We arrived in Trujllo from Mérida after an hour and checked in to our rooms at Hotel Izan Trujillo. The hotel has a beautiful interior patio and its location is within walking distance of all the city’s attractions. Our favorite sites were the Castillo Árabe, Pizarro House Museum (conquistador who led Spanish conquest of the Inca Empire) and climbing the tower in Santa Maria la Mayor Church.
We headed to the main plaza around 8pm to grab a seat at El Medievo so we could watch the Easter processions while we ate dinner. The next morning we headed to Cáceres in time for lunch after exploring the Trujillo’s castle in the morning.
After a short 30 minute drive we arrived in Cáceres and checked in to our rental apartment. The apartment was nice but if you’re traveling as a family make sure you’re getting one of the larger apartments that provide separation between bedrooms.
Cáceres was founded in 25 BC by the Romans and after the fall of the Roman empire it was occupied by the Visigoths, and later by the Arabs. The city was declared a UNESCO World Heritage Site in 1986 because of its extraordinary blend of Roman, Moorish, Northern Gothic and Italian Renaissance architecture. There is a lot to see in Cáceres and our favorite sites were the Golfines Palace, Torre de Bujaco, Arco de Estrella, Plaza Mayor, the Jewish Quarter, and the co-cathedral.
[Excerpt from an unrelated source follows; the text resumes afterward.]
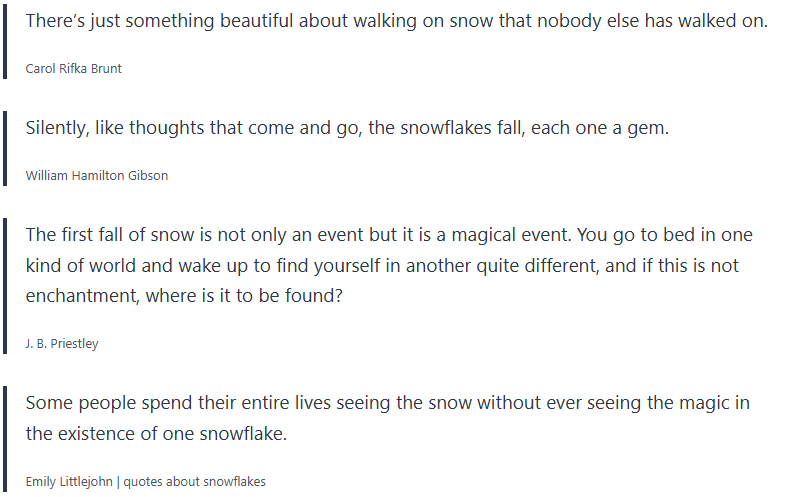Screen dimensions: 806x497
Task: Click vertical bar beside William Hamilton Gibson quote
Action: click(x=6, y=150)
There are free tours available in Cáceres, but I would recommend booking a private tour in the morning (ex. 9:30am). Most tourists start to appear around 11am and you’ll have all the sites to yourself! We booked our English tour for €10 each at the Turismo Singular office in the main plaza. Also, we really enjoyed the food and outdoor seating at Minerva in the main plaza (you might need to make a reservation if you want to eat there).
In the morning we drove 1.5 hours from Cáceres to Elvas, Portugal. Elvas is a Portuguese city-fortress located 8 miles from the Spanish border. The town’s main attractions are its massive, star-shaped fortresses—the Nossa Senhora da Graca and Sainta Luizia Fort—but don’t miss out on the main square, castle, Ascension church, and impressive aqueduct. We stayed at our favorite hotel of the entire trip, Hotel Sao Joao De Deus, an old monastery converted into an adorable boutique hotel.
The food in Portugal never disappoints! You can pay €7 for a ‘jarro’ (pitcher) of local wine and make sure to order a plate of bacalhau dourado (or bacalhau à brás) at least once while you’re in the country. Check out Restaurante Girassol for a small, family owned restaurant serving up delicious home cooked meals for a great price. Also, don’t be surprised if you’re asked to share your table with other guests (the restaurant is tiny so people have to share tables). I also recommend making a reservation at Adega Regional—we loved the ambiance, service, food, and the dessert was fantastic too!
On our way back to Sanlúcar we stopped by the Parador in Zafra for lunch, which is just a 1 hour drive from Elvas. It’s a beautiful little town and a convenient stop on the road between Cáceres and Seville.
After lunch we explored the city with a detour down Calle Sevilla for shopping. Zafra’s main attractions include the castle, Plaza Grande, Plaza Chica, Arquillo del Pan, Casa del Ajimez, Monastery of the Encarnación (16th century) and Church of the Candelaria.